The advantage of an RCT is that differences in the outcome can be attributed with more confidence to the manipulations of the researchers, because individual differences are likely to be spread in a random way between the different treatments. As soon as that basis for allocation of participants is lost, then questions arise over the ability to identify causes of changes or differences between the groups; in other words, the internal validity of the design is in question.

Randomized controlled trials are complex operations to manage and describe, which has led to a difficulty in replication of RCTs. To help solve this problem, the CONSORT guidelines for RCTs published by Moher et al. (2001) and the TREND statement for non-randomized studies (Des Jarlais et al., 2004) were intended to bridge the gap between intervention descriptions and intended replications. These guidelines have driven efforts to enhance the practice of reporting behaviour change intervention studies. Davidson et al. (2003) expanded the CONSORT guidelines in proposing that authors should report: (1) the content or elements of the intervention; (2) the characteristics of those delivering the intervention; (3) the characteristics of the recipients; (4) the setting; (5) the mode of delivery; (6) the intensity; (7) the duration; and (8) adherence to delivery protocols/manuals.

Another issue with RCTs has been bias created by industry sponsorship. Critics claim that research carried out or sponsored by the pharmaceutical industry should be treated with a high degree of suspicion as the investigators may have a hidden bias that can affect their ability to remain independent. Lexchin et al. (2003) carried out a systematic review of the effect of pharmaceutical industry sponsorship on research outcome and quality. They found that pharmaceutically sponsored studies were less likely to be published in peer-reviewed journals. Also, studies sponsored by pharmaceutical companies were more likely to have outcomes favouring the sponsor than were studies with other sponsors (odds ratio 4.05; 95% confidence interval 2.98–5.51).
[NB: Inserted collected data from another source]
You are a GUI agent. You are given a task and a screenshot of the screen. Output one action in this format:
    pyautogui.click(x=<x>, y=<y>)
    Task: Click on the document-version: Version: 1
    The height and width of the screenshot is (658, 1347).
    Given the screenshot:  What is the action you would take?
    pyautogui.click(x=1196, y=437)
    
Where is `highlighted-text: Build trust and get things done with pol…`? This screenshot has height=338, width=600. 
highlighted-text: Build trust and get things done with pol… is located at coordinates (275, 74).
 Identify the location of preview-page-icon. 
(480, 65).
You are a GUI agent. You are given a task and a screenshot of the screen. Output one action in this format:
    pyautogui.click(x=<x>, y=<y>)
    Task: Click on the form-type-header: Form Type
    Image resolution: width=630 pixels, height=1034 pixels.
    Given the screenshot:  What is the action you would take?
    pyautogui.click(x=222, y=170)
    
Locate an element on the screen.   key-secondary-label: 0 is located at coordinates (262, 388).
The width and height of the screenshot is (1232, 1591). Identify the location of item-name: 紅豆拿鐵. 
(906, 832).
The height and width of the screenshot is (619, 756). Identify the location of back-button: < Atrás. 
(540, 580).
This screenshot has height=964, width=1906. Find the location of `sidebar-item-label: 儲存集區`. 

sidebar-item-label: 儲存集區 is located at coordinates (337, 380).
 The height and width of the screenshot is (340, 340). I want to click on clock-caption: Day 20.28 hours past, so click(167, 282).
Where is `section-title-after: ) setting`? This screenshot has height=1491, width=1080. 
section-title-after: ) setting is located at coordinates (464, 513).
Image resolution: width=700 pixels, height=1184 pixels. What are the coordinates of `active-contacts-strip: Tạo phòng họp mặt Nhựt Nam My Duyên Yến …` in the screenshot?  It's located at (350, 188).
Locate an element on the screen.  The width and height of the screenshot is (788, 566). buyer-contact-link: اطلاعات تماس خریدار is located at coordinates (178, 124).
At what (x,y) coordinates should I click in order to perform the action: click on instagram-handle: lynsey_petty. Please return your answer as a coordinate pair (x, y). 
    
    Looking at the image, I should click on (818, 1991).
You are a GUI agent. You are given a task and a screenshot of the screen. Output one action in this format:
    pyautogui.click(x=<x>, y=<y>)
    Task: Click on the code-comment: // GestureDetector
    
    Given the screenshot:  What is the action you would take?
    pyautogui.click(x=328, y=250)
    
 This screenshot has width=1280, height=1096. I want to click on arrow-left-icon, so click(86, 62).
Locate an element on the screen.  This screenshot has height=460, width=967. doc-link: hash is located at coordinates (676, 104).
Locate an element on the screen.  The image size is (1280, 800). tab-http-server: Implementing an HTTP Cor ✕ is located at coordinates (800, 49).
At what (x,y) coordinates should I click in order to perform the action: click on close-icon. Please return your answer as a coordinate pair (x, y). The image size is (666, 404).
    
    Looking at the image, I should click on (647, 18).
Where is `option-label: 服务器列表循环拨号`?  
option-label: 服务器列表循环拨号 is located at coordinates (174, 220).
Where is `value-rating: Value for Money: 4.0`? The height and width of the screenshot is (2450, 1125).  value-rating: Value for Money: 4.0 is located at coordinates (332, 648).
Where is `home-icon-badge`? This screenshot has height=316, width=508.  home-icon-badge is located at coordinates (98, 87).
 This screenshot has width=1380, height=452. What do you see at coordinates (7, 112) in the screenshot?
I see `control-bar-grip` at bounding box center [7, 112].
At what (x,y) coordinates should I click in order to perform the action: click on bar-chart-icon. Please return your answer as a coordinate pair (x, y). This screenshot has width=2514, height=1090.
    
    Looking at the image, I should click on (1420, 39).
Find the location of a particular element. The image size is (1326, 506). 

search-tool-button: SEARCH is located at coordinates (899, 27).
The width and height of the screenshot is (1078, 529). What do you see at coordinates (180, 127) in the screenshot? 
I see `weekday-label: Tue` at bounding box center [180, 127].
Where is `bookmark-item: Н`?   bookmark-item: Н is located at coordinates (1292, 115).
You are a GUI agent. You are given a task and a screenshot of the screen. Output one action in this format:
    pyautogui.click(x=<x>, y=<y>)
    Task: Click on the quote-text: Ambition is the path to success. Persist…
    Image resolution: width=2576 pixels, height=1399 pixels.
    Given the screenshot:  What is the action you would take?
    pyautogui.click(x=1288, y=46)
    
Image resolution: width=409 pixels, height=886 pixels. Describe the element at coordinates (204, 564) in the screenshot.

They found a systematic bias favouring products made by the company funding the research.

There have been significant abuses of RCTs in clinical and drug trials. Many trials have not been registered so that there is no record of them having been carried out. Trials showing non-significant effects have been unreported, which distorts the evidence base by suggesting that a drug is better than it actually is. Placebo control conditions have been manipulated to enhance drug effects. The double-blind requirements for RCTs have been broken. Investigators who have received funding from drug companies have written biased or misleading reports. Ghost writers have been employed to write glowing reports. These abuses have led to the wastage of public funds on ineffective drugs and treatments, missed opportunities for improving treatments, and trials being repeated unnecessarily.

The AllTrials movement is campaigning to remove these abuses and to obtain publication of all clinical trials (see www.alltrials.net/).